Dataset content -
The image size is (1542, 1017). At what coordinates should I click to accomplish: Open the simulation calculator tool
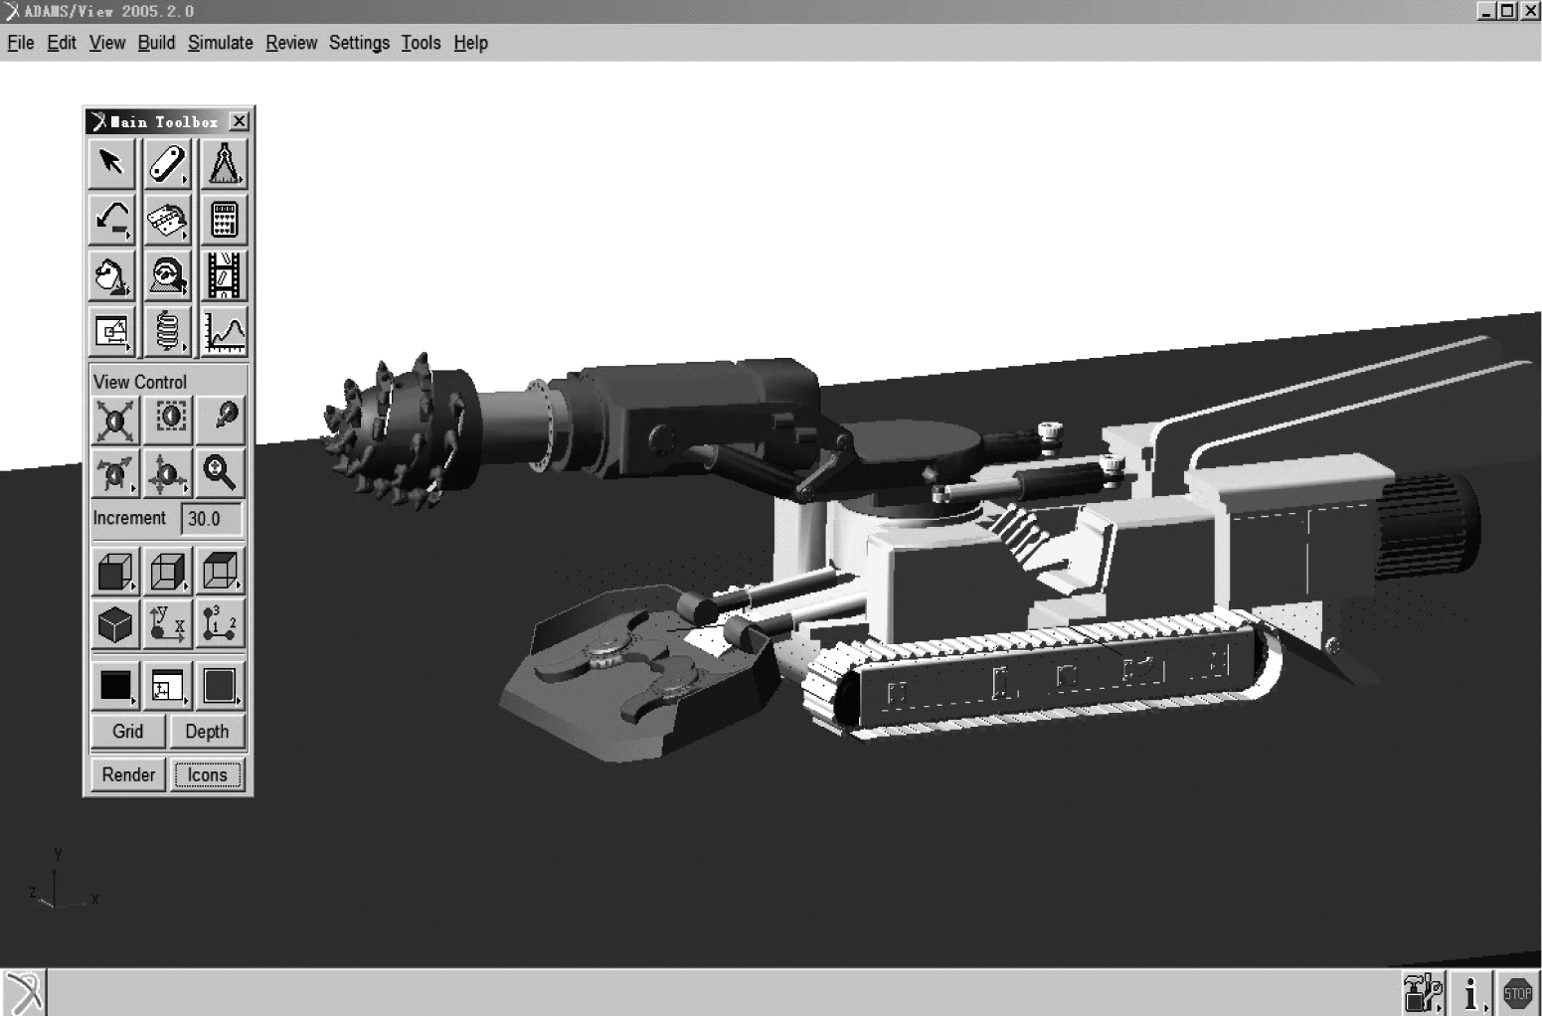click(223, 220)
...
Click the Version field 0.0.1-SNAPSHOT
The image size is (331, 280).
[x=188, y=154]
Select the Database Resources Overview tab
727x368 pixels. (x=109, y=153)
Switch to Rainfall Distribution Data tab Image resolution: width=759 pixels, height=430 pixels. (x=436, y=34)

Work to be completed -
Taking the entries above, print exactly the lines starting at the line with "The image size is (331, 280)." and ending at the line with "Switch to Rainfall", both included.

Solution for this task -
The image size is (331, 280).
[x=188, y=154]
Select the Database Resources Overview tab
727x368 pixels. (x=109, y=153)
Switch to Rainfall Distribution Data tab Image resolution: width=759 pixels, height=430 pixels. (x=436, y=34)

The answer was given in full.